Additionally, our invention also includes a method for determining an area of pain and/or allodynia by first mapping out an area of pain and/or allodynia on the skin of a patient (i.e. by using a cotton swap to touch the patient's skin and noting his or her response) followed by placing in contact with the dermal area of a patient a lower face of the injection guide. There can then be drawn upon the upper surface of the guide (i.e. with a marker or felt pen) the boundary (i.e. the parameters of the area, as a circle drawn) of the area of pain and/or allodynia experienced by the patient. The area within the boundary circle drawn on the upper surface of the material (as measured by planimetry, for example) thereby determines the dermal area of pain and/or allodynia.

EXAMPLES

The following non-limiting examples set forth specific preferred methods to use a device within the scope of the present invention and are not intended to limit the scope of the invention.

Example 1Use of an Injection Guide to Facilitate Treatment of Post Hepatic Neuralgia

A patient presents with postherpetic neuralgia. The patient can be treated by administering 5 units to 800 units of abotulinumtoxin type A (i.e. 2.5U per injection site, 3 to 80 injections). Areas of pain and allodynia can be delineated on the patient using a surgical marker. An injection guide can be placed on the subject and the areas of pain and allodynia can be marked through use of the injection guide. If the area of pain and allodynia covers 2 or fewer circles on a 2 cm injection guide, then a 1.5 cm injection guide can be used. The injections sites can be marked on the patient using the appropriate 2 cm or 1.5 cm injection guide. The injection guides can then be evaluated with a planimeter to determine the surface area for the areas of pain and allodynia. The doctor can use the injection guide without marking the injection sites, but only marking the areas of pain or allodynia. If the guides are utilized in this manner, this will assist the doctor in determining if the areas of pain or allodynia change over a specified period of time.

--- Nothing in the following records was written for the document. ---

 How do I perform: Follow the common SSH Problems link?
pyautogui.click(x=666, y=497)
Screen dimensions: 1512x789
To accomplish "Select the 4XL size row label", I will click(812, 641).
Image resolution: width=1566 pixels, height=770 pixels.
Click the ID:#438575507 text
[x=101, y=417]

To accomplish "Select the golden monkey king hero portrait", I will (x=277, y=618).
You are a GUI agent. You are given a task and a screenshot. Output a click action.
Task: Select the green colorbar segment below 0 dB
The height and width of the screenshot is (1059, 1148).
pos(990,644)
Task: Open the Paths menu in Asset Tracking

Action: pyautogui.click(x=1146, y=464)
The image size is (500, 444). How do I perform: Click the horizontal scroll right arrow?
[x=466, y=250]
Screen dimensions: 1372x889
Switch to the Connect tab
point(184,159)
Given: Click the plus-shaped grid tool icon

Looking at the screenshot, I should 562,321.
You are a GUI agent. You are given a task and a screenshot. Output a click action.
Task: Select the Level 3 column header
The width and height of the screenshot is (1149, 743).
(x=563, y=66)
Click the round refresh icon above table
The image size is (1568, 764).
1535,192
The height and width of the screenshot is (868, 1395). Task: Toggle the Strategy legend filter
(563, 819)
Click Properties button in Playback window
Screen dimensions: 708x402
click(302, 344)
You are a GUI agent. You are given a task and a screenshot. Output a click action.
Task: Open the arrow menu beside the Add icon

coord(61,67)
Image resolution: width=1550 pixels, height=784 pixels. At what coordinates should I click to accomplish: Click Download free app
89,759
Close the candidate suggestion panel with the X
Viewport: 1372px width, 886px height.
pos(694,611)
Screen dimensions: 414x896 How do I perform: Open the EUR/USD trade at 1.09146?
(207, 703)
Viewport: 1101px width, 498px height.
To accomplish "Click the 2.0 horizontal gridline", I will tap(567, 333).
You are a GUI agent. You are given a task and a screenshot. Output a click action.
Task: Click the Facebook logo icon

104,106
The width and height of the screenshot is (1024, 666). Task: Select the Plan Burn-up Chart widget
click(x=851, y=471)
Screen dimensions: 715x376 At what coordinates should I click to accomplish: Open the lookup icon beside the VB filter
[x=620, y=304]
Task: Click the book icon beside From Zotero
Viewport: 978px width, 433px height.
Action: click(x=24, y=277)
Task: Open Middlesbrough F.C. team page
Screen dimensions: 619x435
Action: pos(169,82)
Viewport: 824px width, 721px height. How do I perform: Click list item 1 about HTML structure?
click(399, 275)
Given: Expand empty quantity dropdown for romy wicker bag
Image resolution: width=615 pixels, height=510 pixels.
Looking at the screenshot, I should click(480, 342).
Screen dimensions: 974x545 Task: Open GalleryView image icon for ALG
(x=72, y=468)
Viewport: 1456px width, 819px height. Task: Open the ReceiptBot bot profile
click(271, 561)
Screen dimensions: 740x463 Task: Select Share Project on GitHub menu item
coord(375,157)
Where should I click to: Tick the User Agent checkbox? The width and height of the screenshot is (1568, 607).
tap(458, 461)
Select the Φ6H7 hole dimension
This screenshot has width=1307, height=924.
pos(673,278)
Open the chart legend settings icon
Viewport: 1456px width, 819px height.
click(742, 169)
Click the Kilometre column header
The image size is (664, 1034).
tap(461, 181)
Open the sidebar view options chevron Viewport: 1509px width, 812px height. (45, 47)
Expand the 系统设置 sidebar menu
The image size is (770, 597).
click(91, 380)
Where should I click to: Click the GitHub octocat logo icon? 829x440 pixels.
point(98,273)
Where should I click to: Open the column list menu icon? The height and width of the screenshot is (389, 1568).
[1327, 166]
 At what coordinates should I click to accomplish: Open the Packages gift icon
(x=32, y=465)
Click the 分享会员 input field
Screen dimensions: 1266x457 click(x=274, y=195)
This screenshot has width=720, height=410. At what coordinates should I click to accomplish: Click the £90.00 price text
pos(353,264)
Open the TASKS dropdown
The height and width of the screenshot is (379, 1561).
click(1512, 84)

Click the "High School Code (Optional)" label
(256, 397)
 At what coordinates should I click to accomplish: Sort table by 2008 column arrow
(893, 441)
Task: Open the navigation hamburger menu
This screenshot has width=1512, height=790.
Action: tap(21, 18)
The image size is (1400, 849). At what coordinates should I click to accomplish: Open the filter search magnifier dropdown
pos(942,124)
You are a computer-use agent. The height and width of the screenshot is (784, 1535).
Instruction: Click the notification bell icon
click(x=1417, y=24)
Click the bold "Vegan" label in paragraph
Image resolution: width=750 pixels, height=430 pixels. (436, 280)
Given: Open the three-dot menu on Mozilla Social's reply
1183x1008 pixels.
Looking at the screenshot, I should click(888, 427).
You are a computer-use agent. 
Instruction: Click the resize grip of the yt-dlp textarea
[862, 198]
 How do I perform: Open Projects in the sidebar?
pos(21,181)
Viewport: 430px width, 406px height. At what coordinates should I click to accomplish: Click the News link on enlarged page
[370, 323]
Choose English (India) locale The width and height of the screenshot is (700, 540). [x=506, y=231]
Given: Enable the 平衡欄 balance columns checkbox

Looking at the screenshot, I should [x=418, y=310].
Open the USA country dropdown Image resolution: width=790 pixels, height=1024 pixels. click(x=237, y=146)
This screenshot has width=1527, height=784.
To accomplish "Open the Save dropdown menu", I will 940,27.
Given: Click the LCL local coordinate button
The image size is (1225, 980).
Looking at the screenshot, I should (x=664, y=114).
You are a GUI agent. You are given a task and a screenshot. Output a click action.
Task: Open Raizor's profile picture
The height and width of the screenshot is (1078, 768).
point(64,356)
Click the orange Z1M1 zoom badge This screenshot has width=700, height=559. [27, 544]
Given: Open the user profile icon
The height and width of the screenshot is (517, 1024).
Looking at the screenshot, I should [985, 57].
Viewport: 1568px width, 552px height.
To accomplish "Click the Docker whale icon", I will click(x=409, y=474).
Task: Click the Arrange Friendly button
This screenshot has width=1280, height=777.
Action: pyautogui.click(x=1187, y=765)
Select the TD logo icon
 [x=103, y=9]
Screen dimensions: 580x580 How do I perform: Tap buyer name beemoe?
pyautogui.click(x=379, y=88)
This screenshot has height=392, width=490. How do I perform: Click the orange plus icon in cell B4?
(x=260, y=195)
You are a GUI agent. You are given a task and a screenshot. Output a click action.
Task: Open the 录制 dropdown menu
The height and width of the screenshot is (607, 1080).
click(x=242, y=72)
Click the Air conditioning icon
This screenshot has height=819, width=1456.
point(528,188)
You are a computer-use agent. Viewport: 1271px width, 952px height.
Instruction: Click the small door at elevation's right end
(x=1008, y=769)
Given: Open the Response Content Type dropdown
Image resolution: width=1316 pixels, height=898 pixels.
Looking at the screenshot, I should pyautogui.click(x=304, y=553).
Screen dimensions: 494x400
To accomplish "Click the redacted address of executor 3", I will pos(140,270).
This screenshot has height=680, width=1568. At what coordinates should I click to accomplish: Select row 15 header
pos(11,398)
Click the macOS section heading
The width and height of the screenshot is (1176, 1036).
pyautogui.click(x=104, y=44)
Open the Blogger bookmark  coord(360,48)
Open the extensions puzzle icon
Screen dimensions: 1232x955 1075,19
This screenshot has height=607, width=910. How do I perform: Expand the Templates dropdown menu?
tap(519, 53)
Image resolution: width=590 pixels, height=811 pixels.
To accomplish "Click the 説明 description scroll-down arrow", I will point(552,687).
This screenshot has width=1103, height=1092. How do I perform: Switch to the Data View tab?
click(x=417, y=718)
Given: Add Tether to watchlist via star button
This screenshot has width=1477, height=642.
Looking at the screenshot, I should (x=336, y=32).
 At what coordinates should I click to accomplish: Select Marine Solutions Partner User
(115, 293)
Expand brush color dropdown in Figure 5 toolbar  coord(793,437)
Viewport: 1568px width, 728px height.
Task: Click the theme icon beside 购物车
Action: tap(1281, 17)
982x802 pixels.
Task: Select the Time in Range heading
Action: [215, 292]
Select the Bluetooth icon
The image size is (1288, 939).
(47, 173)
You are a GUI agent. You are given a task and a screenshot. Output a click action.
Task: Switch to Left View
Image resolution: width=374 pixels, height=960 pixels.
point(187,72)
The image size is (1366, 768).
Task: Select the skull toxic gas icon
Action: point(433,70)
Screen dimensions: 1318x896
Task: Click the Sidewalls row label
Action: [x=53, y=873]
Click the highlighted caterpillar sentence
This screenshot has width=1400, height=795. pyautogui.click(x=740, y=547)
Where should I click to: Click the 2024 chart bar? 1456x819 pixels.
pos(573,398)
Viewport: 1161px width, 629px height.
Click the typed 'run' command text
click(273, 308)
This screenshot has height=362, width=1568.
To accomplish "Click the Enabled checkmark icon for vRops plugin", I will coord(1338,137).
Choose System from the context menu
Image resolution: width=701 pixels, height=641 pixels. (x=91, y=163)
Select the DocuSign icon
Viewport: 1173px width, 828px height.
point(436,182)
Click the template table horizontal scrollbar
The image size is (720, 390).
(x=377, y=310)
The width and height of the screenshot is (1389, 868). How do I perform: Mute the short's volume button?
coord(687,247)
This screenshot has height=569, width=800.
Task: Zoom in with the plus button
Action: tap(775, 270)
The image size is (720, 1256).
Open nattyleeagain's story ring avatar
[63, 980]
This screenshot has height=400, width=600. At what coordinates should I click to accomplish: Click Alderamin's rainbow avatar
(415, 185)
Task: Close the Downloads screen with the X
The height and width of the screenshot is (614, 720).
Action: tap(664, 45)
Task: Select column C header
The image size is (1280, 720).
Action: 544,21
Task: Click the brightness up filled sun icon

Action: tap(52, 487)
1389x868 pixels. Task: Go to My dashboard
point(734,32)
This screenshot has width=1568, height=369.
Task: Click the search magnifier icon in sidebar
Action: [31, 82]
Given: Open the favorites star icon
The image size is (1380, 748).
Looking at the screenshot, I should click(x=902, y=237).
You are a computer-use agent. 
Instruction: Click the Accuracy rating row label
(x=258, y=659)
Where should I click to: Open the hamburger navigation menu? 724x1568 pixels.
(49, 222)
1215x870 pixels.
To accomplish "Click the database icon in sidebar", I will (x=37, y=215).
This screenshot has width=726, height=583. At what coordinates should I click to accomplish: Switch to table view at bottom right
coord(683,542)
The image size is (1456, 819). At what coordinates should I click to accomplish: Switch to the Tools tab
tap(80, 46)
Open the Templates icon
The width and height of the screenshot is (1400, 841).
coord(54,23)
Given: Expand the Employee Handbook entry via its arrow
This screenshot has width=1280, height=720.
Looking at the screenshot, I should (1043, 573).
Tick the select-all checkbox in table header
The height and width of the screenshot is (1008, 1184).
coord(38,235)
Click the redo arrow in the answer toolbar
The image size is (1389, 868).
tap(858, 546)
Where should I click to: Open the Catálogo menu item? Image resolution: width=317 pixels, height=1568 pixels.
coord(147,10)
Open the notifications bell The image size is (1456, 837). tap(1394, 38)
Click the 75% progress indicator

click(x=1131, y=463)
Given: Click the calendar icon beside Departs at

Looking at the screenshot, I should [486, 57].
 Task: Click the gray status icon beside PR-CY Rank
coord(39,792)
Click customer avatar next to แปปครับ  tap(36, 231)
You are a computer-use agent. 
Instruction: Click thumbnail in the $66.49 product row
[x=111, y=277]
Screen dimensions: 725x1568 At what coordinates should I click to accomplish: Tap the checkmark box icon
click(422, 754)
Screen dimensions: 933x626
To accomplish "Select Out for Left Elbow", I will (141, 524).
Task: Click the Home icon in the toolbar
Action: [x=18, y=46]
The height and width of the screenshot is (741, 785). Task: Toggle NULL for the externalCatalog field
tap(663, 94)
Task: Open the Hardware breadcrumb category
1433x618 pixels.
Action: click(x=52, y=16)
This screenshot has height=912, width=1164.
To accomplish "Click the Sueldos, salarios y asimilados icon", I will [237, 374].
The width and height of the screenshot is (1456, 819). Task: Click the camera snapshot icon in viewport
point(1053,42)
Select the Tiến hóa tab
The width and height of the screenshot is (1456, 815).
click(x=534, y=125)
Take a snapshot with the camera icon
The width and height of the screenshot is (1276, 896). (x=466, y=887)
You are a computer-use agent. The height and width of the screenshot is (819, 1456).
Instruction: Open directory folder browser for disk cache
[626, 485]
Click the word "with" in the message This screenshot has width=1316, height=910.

Example 1Use of Device for Assisting Pain Therapy

A female patient, 32 years old, reports chronic pain on her arm. The lower side of the injection guide of inFIG. 1 is pressed firmly against area of skin where she reports the sensation of pain and a suitable marker is inserted into each of the perforations of the injection guide in turn. The areas of pain and allodynia are also drawn on the injection guide (e.g., pain using a solid line and allodynia using a dotted line). The injection guide is removed, leaving a clear (and temporary) grid pattern of dots on her arm. Abotulinumtoxin can then be injected at the site of each dot, thereby treating her pain. Using a planimeter, it can be determined that the area of pain is 25 cm²and the area of allodynia is 50 cm². One month later, the patient can return to see the doctor. Using the injection guide, the doctor can again traces the areas of pain and allodynia on the injection guide. Using planimetry, it can be determined that the area of pain is now 10 cm²and the area of allodynia is now 35 cm². The doctor can utilize this information to make the determination that the injection are working. The doctor can decide to administer another treatment to the patient. Using the holes in the injection guide, the injection sites are marked on the patient. The injection guide is removed and the injections are administered to the patient.

Although the present invention has been described in detail with regard to certain preferred methods, other embodiments, versions, and modifications within the scope of the present invention are possible. For example, the disclosed device can be made from various materials and in various shapes, with different perforations spacings and different perforation bore diameters.

All references, articles, patents, applications and publications set forth above are incorporated herein by reference in their entireties.

Accordingly, the spirit and scope of the following claims should not be limited to the descriptions of the preferred embodiments set forth above.